Others by drawing their examples from European governments, and the monarchies which have grown out of the feudal habits of nations of warriors, whose minds were bent to the absolute power of the few, and the servile obedience of the many, have conceived these states of too great an extent to continue united under a republican form of government, and that the time is not distant when they will divide into little kingdoms, retrograding from common sense to ignorance, adopting all the follies and barbarities which are every day practised in the kingdoms and petty states of Europe. But those who have reasoned in this way, have not reflected that men are the creatures of habit, and that their habits as well as their interests may be so combined, as to make it impossible to separate them without falling back into a state of barbarism. Although in ancient times some specks of civilization have been effaced by hordes of uncultivated men, yet it is remarkable that since the invention of printing and general diffusion of knowledge, no nation has retrograded in science or improvements; nor is it reasonable to suppose that the Americans, who have as much, if not more information in general, than any other people, will ever abandon an advantage which they have once gained.
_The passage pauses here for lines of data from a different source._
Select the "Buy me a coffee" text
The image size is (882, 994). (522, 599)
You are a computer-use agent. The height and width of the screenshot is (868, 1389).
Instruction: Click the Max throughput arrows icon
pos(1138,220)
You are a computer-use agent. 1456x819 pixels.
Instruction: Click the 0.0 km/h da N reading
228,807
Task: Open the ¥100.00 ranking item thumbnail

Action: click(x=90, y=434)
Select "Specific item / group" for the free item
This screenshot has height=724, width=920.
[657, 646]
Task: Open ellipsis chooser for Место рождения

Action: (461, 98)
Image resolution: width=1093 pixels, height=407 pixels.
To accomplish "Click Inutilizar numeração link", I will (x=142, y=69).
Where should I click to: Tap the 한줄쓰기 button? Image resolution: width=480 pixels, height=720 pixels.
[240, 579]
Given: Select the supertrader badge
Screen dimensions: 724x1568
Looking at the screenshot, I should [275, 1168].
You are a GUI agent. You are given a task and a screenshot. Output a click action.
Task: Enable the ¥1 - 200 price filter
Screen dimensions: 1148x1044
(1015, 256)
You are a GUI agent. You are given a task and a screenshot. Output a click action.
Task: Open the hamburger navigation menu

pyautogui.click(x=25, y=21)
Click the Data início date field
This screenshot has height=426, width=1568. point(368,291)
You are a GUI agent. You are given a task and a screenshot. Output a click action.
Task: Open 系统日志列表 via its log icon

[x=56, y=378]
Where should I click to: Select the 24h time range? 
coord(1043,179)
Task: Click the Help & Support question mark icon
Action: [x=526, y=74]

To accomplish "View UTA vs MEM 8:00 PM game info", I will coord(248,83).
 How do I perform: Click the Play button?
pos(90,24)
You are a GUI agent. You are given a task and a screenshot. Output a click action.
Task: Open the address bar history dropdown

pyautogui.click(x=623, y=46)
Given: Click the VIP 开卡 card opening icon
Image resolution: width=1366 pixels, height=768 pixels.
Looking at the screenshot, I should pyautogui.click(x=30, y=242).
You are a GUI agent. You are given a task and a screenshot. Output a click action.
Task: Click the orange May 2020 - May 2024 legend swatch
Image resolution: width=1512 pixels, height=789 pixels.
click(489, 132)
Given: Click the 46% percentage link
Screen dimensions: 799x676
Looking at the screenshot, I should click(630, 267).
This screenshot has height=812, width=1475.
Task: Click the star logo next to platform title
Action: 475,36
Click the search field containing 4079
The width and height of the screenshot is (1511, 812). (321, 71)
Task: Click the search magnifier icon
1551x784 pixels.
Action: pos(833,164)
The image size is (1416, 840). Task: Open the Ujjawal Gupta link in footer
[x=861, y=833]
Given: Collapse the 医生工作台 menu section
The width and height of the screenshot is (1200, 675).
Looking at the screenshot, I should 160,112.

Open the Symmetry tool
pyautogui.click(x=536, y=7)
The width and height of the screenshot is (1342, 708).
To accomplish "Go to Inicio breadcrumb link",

England, which at one time was seven petty kingdoms, has by habit long been united into one. Scotland by succession became united to England, and is now bound to her by habit, by turnpike roads, canals and reciprocal interests. In like manner all the counties of England, or departments of France, are bound to each other; and when the United States shall be bound together by canals, by cheap and easy access to market in all directions, by a sense of mutual interests arising from mutual intercourse and mingled commerce; it will be no more possible to split them into independent and separate governments, each lining its frontiers with fortifications and troops, to shackle their own exports and imports to and from the neighbouring states; than it is now possible for the government of England to divide and form again into seven kingdoms.
But it is necessary to bind the states together by the people’s interests, one of which is to enable every man to sell the produce of his labor at the best market and purchase at the cheapest. This accords with the idea of Hume, “that the government of a wise people would be little more than a system of civil police; for the best interest of man is industry and a free exchange of the produce of his labor for the things which he may require.”
On this humane principle, what stronger bonds of union can be invented than those which enable each individual to transport the produce of his industry 12,00 [sic] miles for 60 cents the hundred weight? Here then is a certain method of securing the union of the states, and of rendering it as lasting as the continent we inhabit.